El fuego, ahora domesticado, se convirtió en la llama literal y figurada que encendió definitivamente el poder y la curiosidad del hombre. Ese poder lo había llevado a calentar sus noches, iluminar la penumbra a la que tanto le temía, e inclusive calentar el producto de sus cazas. La “respuesta” a una de sus primeras preguntas lo había llevado a hacerse muchas otras: su curiosidad no paraba de crecer. Ahora en las noches, con tintes naturales que también contaba de sus hazañas y de un mundo que ya no estaba a oscuras en las paredes rocosas de su caverna. ¿De dónde surgía esta nueva necesidad de crear y transformar su entorno? ¿Por qué ahora buscaba ser inspiración para sus descendientes?


La domesticación de aquel amor por el fuego fue, entonces, el principio del método científico, pero también del arte e inclusive del pensamiento filosófico.


Incuestionablemente humano, las preguntas que le heredó a sus descendientes y las que estos se siguen formulando parecen nunca cesar. Su sed por saber es definitivamente insaciable y de vez en cuando vuelve a repercutir una de las preguntas que se hizo aquel hombre de la caverna: ¿acaso nos corresponde imitar al sol y a las estrellas? Un planteamiento que es la base para la rendición de cuentas que ha de hacerse frente a cada avance científico, un predecesor de la bioética y cómo debe estar la ciencia al servicio del bienestar moral de la humanidad y del entorno natural.

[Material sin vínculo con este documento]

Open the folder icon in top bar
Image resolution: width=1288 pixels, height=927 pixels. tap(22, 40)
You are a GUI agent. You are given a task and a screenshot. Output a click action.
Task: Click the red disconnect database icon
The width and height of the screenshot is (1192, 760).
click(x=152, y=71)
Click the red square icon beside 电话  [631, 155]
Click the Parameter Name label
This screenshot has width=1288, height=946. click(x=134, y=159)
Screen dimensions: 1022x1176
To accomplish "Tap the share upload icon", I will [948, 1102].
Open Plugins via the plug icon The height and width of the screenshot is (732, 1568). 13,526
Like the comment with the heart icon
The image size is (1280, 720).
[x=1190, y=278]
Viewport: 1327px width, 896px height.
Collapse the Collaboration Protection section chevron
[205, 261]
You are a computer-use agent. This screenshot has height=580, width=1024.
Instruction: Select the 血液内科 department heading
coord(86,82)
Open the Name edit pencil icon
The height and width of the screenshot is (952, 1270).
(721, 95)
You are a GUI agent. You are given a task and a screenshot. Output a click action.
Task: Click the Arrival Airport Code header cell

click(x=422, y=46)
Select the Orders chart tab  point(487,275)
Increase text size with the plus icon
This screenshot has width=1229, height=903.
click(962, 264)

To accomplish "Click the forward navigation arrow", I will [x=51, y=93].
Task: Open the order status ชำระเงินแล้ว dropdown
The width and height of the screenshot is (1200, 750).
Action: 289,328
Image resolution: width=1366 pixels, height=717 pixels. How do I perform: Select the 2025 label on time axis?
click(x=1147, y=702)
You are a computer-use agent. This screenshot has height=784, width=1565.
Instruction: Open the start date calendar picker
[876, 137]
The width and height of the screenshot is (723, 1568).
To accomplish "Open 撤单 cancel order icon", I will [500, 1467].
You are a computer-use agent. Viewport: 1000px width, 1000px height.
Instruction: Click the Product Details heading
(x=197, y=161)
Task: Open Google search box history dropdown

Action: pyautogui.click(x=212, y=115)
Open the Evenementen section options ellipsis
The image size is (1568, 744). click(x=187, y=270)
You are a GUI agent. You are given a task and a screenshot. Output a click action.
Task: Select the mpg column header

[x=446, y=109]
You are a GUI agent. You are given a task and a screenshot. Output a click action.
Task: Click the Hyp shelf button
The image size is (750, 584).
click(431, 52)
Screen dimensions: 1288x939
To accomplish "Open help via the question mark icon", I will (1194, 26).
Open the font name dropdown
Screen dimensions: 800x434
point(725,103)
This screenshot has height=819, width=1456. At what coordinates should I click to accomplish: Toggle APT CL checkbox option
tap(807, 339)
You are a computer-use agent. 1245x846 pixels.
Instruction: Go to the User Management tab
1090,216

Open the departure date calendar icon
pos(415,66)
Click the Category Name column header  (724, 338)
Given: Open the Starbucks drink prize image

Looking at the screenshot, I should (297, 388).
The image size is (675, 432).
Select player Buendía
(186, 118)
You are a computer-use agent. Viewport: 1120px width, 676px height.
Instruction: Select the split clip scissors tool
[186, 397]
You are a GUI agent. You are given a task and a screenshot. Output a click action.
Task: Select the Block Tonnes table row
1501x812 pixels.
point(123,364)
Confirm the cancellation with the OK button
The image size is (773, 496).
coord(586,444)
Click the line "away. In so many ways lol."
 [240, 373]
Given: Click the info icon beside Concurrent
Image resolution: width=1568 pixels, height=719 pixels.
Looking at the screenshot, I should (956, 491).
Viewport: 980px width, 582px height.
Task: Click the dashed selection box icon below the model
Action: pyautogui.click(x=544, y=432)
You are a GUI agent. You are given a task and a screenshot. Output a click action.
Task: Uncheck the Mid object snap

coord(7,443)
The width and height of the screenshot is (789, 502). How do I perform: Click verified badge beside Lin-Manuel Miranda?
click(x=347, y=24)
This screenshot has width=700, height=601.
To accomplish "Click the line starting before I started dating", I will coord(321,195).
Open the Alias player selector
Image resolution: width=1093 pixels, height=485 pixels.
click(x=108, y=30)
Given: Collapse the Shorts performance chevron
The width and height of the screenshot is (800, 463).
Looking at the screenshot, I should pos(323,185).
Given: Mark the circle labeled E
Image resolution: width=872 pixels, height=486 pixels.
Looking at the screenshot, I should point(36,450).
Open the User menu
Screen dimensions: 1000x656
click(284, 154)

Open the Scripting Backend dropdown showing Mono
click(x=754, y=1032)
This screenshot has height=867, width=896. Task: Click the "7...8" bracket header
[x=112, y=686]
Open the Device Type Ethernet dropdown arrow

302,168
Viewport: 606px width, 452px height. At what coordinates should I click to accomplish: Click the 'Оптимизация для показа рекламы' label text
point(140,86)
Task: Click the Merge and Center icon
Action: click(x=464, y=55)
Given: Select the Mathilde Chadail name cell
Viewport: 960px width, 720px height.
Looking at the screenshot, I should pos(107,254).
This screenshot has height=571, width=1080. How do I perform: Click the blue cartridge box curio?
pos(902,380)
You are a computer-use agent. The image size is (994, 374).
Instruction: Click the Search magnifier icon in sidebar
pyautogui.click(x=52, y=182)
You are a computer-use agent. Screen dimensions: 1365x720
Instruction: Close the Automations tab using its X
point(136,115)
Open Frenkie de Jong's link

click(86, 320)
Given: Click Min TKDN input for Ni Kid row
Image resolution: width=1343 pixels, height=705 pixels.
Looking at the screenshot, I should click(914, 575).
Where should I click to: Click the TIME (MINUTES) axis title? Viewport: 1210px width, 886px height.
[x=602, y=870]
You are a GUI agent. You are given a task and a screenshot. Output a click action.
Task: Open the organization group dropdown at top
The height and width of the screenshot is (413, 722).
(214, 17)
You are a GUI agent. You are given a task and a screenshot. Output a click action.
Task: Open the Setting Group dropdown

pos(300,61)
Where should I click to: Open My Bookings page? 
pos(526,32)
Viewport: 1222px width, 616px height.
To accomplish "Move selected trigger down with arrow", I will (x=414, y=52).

¿Acaso nuestra obsesión de contestar todas estas preguntas por medio del método científico nos ha llevado a comenzar a derretir nuestras alas como si fuéramos una retahíla de Icaro? ¿Acaso todas las preguntas pueden ser contestadas por medio de la ciencia?


Pareciese a veces que nuestra sociedad busca en ella la respuesta irrefutable a todo cuestionamiento. Y si bien contiene muchas respuestas y gran parte de la Verdad, es insuficiente para describir el principio creador y el consolidado de todo el Logos — ciertos cuestionamientos simplemente no pueden ser respondidos por esta herramienta.


Olvidamos también que incluso nuestros más distinguidos científicos están bajo el paradigma de un contexto social y político, y tanto ahora como en el pasado y futuro, la ciencia ha sido utilizada por políticos inescrupulosos que buscan forzar ciertos resultados, ignorar ciertas conclusiones y abusar del consenso dentro del gremio de expertos. La ciencia puede estar al servicio de la humanidad, pero también puede estarlo de regímenes autoritarios como cuando Trofim Lysenko asumió la dirección de la Academia de Ciencias Soviética, causando no solo una purga del conocimiento científico aplicado que no estuviese a la merced de la ideología Stalinista, sino también las bases para una de las hambrunas más grandes de la historia.


Podemos enceguecernos al ignorar la lucha constante que debe realizarse desde la academia, la técnica aplicada y el ciudadano promedio en búsqueda de la Verdad. Si bien la ciencia es una herramienta esencial, no hay que olvidarse del poder que tienen las artes y la filosofía para encontrarla en su sentido más amplio. No las guardemos en la oscuridad, pues como hemos sido portadores del fuego que trae la luz, ahora debemos iluminar no solo la realidad natural sino la realidad metafísica que se encuentra agonizando desde hace ya unos siglos, llenándose de moho en el frío de una caverna a la que a duras penas entra un poco de luz.